Source data =
▬▬▬▬▬▬▬▬▬▬

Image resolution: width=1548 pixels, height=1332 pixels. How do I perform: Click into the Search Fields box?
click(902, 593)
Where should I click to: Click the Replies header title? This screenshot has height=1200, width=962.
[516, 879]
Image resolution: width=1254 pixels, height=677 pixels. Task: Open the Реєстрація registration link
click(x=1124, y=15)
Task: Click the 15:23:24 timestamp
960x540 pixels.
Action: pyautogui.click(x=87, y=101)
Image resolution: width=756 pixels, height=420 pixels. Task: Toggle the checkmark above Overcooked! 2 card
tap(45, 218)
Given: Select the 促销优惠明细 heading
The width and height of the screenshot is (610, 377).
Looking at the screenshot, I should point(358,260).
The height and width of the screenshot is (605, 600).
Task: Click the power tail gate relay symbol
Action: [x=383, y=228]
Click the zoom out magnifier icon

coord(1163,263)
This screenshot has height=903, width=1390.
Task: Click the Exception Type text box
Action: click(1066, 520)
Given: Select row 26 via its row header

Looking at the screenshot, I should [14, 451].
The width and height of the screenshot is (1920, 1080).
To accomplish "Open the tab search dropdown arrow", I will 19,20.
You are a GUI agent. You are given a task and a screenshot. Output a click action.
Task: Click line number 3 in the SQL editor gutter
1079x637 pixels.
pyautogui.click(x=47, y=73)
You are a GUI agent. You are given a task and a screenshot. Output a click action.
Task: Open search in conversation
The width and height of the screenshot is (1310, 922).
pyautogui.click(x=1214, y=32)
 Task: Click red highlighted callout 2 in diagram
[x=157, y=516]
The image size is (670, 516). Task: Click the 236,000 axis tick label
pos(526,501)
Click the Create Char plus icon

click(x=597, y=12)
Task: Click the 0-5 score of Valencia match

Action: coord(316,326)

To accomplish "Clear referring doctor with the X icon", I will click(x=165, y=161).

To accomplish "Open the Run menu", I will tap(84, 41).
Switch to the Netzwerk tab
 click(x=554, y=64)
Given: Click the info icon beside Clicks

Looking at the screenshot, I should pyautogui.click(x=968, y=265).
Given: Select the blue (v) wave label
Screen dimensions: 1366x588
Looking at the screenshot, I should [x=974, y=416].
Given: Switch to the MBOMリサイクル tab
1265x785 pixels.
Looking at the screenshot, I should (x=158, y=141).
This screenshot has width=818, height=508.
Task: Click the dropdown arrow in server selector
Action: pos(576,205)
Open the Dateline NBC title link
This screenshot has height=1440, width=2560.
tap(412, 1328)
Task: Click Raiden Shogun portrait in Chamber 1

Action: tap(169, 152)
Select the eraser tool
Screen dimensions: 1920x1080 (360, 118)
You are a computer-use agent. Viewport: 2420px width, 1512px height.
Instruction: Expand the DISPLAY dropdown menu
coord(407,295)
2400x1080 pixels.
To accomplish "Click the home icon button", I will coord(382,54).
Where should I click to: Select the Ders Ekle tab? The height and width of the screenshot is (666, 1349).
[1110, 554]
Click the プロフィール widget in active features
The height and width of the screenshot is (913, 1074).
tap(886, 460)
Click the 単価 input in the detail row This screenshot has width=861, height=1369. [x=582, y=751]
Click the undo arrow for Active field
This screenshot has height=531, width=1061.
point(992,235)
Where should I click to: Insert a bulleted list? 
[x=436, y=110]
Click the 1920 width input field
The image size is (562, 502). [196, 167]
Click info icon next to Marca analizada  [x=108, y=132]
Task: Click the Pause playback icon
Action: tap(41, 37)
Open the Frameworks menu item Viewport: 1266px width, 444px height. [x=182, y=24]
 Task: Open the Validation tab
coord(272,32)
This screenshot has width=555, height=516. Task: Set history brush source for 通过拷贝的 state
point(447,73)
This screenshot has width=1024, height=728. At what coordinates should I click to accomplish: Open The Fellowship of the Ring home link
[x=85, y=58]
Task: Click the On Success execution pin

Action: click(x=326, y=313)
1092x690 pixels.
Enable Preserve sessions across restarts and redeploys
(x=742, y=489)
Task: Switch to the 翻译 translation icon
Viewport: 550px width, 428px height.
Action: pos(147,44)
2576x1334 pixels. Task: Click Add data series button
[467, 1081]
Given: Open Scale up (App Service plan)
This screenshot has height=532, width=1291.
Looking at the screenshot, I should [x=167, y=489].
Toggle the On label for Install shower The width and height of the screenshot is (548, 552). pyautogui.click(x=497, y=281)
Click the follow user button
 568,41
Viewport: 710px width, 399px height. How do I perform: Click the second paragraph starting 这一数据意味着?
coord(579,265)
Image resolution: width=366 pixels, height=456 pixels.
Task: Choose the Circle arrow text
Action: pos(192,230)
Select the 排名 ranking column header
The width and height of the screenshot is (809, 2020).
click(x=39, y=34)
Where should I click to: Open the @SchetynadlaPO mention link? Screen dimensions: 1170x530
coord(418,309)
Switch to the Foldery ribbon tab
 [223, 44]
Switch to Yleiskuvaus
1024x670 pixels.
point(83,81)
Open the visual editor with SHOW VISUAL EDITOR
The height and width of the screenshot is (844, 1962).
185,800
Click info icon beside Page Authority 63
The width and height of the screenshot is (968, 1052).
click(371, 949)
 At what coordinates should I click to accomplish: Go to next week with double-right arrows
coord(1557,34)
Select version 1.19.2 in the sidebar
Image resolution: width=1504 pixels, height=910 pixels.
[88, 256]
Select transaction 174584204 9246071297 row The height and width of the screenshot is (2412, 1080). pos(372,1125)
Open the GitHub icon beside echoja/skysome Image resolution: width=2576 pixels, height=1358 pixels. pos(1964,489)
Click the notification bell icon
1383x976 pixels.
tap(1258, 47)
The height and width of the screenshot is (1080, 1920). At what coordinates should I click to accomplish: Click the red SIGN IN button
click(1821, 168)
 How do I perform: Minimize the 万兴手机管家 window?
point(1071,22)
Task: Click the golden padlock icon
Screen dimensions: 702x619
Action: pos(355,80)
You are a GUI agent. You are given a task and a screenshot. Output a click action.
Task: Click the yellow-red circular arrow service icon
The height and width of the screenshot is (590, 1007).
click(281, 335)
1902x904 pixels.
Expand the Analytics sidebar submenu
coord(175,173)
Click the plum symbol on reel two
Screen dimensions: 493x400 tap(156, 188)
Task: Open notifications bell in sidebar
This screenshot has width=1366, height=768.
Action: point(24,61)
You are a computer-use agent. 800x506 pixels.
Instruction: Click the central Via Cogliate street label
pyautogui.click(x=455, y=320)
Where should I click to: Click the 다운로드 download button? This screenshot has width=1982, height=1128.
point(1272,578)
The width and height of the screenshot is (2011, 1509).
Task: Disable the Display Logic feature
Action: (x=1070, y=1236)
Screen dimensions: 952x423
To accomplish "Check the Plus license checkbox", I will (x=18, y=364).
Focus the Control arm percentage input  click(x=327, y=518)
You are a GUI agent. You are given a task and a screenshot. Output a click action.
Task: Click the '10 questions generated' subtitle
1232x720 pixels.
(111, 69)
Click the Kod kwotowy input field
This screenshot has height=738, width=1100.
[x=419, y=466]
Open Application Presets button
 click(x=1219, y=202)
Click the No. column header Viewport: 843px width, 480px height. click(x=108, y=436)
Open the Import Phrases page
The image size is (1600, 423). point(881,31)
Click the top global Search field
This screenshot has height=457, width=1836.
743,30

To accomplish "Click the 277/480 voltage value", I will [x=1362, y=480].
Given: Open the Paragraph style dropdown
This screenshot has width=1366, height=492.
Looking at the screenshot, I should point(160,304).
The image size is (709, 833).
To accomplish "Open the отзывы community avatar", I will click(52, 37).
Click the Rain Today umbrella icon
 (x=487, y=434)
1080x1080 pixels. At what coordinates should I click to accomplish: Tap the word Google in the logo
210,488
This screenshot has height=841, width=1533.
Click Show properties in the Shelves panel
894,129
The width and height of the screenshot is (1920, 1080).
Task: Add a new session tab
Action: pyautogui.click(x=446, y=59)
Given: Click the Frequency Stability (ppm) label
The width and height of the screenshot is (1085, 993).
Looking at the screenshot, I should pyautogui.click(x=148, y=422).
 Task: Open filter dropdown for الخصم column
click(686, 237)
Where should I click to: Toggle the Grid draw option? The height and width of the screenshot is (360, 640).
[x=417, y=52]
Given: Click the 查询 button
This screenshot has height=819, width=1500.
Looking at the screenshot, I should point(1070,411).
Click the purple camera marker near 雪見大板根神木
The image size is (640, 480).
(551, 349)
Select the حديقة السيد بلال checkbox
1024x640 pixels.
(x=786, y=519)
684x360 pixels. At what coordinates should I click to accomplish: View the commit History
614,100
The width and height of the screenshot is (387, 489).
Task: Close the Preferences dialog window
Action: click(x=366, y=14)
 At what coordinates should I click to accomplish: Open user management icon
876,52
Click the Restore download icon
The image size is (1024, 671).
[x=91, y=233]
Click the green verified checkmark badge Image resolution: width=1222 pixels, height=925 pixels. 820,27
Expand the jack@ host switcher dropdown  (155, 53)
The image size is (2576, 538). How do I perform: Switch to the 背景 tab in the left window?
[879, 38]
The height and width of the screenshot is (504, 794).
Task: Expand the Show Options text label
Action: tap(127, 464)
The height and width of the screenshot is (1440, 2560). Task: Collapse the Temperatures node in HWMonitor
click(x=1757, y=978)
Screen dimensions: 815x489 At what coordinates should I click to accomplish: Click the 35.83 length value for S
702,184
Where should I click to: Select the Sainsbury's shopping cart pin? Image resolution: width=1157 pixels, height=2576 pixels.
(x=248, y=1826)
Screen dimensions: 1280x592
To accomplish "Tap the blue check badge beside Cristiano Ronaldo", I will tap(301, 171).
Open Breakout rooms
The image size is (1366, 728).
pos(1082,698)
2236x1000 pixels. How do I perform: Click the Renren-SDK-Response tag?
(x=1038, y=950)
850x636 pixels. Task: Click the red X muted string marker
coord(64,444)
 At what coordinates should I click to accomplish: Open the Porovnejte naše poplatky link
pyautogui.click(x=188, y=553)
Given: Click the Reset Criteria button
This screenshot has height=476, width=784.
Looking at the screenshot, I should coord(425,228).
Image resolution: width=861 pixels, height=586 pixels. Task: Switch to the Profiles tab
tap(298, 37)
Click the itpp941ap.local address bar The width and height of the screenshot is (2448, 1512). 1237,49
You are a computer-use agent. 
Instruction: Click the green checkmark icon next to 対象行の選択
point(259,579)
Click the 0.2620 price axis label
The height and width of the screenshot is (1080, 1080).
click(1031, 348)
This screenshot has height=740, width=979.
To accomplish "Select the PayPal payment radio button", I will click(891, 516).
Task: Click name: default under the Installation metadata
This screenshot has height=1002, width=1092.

▬▬▬▬▬▬▬▬▬▬

WHAT TO DO = Retype the lines starting with the one containing "Given: Select the blue (v) wave label" and going on through the one containing "The image size is (562, 502). [196, 167]", keeping every character unchanged.

EXPECTED OUTPUT =
Given: Select the blue (v) wave label
Screen dimensions: 1366x588
Looking at the screenshot, I should [x=974, y=416].
Given: Switch to the MBOMリサイクル tab
1265x785 pixels.
Looking at the screenshot, I should (x=158, y=141).
This screenshot has width=818, height=508.
Task: Click the dropdown arrow in server selector
Action: pos(576,205)
Open the Dateline NBC title link
This screenshot has height=1440, width=2560.
tap(412, 1328)
Task: Click Raiden Shogun portrait in Chamber 1

Action: tap(169, 152)
Select the eraser tool
Screen dimensions: 1920x1080 (360, 118)
You are a computer-use agent. Viewport: 2420px width, 1512px height.
Instruction: Expand the DISPLAY dropdown menu
coord(407,295)
2400x1080 pixels.
To accomplish "Click the home icon button", I will coord(382,54).
Where should I click to: Select the Ders Ekle tab? The height and width of the screenshot is (666, 1349).
[1110, 554]
Click the プロフィール widget in active features
The height and width of the screenshot is (913, 1074).
tap(886, 460)
Click the 単価 input in the detail row This screenshot has width=861, height=1369. [x=582, y=751]
Click the undo arrow for Active field
This screenshot has height=531, width=1061.
point(992,235)
Where should I click to: Insert a bulleted list? 
[x=436, y=110]
Click the 1920 width input field
The image size is (562, 502). [196, 167]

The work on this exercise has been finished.